Stated goal 1:
Using the page_pool patch discussion, answer each item on its own line:
(a) On what date did Toke Høiland-Jørgensen send this reply?
(b) In which field of the page structure are the upper bits used to stash the ID assigned by xa_alloc()?
(c) How many bits does the bitmap calculation give on 32-bit architectures?

Re: [PATCH net-next 3/3] page_pool: Track DMA-mapped pages and unmap them when destroying the pool

Toke Høiland-Jørgensen <toke@xxxxxxxxxx> · Tue, 18 Mar 2025 21:55:20 +0100

Yunsheng Lin <linyunsheng@xxxxxxxxxx> writes:

> On 2025/3/17 23:16, Toke Høiland-Jørgensen wrote:
>> Yunsheng Lin <yunshenglin0825@xxxxxxxxx> writes:
>> 
>>> On 3/14/2025 6:10 PM, Toke Høiland-Jørgensen wrote:
>>>
>>> ...
>>>
>>>>
>>>> To avoid having to walk the entire xarray on unmap to find the page
>>>> reference, we stash the ID assigned by xa_alloc() into the page
>>>> structure itself, using the upper bits of the pp_magic field. This
>>>> requires a couple of defines to avoid conflicting with the
>>>> POINTER_POISON_DELTA define, but this is all evaluated at compile-time,
>>>> so does not affect run-time performance. The bitmap calculations in this
>>>> patch gives the following number of bits for different architectures:
>>>>
>>>> - 24 bits on 32-bit architectures
>>>> - 21 bits on PPC64 (because of the definition of ILLEGAL_POINTER_VALUE)

Stated goal 2: Transcribe the records line for line, starting at the line that contains "Image resolution: width=1548" and ending at the line that contains "The height and width of the screenshot is (576, 1024).".

Provided data:
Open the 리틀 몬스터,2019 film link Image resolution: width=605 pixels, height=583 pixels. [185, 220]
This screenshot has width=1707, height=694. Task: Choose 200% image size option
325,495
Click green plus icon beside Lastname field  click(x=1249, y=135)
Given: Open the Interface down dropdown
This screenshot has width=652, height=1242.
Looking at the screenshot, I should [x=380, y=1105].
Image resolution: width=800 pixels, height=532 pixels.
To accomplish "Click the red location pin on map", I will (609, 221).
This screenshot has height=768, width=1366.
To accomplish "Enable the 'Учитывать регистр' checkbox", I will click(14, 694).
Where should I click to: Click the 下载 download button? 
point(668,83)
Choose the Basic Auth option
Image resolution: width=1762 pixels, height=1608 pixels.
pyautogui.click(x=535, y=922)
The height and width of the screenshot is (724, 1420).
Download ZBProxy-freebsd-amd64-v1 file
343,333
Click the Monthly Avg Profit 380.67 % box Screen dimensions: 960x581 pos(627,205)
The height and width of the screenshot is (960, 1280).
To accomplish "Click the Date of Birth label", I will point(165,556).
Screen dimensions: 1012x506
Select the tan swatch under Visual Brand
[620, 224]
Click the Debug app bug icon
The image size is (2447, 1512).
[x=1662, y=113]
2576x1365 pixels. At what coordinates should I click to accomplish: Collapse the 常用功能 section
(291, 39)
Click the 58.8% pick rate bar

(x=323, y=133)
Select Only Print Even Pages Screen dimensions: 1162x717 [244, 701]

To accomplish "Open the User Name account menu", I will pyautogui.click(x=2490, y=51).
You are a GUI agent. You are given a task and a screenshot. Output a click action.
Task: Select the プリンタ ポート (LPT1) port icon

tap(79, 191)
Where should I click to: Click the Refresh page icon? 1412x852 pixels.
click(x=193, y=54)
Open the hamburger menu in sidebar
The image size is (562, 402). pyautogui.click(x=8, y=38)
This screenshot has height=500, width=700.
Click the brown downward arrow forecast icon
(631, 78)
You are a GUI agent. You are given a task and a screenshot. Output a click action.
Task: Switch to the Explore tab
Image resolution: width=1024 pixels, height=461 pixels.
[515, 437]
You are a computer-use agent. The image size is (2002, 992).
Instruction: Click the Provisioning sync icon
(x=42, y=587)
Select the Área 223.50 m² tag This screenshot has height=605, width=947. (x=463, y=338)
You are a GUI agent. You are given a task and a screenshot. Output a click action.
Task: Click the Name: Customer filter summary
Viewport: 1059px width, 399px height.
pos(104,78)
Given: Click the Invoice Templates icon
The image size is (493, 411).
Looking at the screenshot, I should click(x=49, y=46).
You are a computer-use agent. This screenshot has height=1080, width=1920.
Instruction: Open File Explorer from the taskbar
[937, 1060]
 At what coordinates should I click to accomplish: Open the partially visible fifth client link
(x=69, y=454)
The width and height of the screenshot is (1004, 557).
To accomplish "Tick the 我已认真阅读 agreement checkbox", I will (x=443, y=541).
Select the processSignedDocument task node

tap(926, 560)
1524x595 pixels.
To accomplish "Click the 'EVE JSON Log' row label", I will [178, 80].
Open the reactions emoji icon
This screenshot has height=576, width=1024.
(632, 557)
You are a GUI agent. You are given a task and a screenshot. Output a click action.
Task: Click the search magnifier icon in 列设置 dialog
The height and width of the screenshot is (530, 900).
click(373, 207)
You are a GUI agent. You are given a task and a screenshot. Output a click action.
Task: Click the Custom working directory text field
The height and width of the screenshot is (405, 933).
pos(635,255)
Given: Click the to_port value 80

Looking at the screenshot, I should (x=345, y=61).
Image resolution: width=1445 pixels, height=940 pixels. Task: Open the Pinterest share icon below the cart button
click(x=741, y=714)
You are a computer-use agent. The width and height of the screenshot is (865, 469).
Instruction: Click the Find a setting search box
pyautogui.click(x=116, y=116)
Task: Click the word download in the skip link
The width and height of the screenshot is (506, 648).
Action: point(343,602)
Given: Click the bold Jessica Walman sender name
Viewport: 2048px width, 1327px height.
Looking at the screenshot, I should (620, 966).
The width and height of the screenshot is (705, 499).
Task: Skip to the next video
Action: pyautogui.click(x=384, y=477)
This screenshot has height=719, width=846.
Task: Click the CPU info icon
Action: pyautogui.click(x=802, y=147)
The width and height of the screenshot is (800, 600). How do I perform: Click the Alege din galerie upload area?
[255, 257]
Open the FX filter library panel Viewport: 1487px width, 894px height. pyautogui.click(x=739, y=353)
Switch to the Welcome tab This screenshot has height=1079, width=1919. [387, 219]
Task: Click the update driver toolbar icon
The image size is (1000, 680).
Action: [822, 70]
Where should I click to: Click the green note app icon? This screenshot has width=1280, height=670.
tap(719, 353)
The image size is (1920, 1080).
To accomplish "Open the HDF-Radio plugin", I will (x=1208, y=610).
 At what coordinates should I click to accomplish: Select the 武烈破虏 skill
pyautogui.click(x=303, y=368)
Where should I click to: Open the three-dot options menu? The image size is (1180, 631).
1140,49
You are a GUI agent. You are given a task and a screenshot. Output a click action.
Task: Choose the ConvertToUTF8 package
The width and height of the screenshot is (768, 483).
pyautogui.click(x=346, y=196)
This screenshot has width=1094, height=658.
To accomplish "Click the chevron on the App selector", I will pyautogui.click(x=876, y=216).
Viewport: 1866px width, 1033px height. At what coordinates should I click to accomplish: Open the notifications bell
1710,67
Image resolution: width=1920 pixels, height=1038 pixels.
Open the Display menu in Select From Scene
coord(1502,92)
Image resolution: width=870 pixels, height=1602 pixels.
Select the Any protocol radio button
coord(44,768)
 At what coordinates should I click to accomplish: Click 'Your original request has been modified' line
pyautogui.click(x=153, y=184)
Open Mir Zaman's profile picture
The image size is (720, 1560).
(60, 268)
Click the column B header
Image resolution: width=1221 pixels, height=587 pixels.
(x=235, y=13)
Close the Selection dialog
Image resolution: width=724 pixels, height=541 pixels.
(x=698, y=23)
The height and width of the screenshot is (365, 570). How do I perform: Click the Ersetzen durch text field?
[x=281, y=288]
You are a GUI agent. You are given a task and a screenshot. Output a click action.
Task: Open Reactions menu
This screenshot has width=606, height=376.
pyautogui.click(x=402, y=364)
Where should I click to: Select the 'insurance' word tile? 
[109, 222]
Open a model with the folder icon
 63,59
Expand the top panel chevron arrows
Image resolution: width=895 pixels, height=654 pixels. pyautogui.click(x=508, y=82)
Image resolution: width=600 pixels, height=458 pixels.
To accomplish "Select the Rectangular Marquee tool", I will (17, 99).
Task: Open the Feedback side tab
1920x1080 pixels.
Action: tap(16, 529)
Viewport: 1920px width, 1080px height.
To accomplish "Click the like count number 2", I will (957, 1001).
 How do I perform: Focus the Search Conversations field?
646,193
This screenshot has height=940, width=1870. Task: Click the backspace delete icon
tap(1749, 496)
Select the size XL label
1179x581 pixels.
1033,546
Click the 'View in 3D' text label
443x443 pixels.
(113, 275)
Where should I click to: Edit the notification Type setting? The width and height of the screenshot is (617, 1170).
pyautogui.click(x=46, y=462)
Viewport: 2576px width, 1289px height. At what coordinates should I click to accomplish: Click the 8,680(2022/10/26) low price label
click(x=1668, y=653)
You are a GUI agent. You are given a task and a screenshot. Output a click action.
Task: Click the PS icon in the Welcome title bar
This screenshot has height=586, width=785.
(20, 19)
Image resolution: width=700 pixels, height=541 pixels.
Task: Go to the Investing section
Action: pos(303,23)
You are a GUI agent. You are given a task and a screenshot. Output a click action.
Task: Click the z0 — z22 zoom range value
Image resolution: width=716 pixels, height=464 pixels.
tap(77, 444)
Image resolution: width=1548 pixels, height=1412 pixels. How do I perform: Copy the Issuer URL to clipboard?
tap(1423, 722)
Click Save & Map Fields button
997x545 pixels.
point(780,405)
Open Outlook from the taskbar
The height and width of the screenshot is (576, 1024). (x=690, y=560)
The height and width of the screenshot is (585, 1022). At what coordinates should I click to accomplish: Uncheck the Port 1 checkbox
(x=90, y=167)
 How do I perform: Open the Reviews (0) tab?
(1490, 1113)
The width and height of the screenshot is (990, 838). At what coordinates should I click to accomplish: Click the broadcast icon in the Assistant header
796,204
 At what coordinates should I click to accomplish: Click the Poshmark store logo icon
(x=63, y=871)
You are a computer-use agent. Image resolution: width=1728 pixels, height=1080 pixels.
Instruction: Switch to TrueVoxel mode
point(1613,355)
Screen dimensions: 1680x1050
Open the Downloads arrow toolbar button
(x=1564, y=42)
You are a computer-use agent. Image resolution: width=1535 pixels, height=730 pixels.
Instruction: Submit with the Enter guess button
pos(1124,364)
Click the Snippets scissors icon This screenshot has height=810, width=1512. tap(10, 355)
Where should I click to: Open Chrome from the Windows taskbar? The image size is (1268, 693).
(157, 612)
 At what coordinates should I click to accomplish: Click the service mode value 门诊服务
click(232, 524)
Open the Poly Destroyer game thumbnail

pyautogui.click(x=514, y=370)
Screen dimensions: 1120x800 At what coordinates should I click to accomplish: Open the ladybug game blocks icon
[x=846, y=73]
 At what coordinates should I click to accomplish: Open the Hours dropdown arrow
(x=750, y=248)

Full response 1:
(a) Tue, 18 Mar 2025
(b) The pp_magic field
(c) 24 bits

Full response 2:
Image resolution: width=1548 pixels, height=1412 pixels. How do I perform: Copy the Issuer URL to clipboard?
tap(1423, 722)
Click Save & Map Fields button
997x545 pixels.
point(780,405)
Open Outlook from the taskbar
The height and width of the screenshot is (576, 1024). (x=690, y=560)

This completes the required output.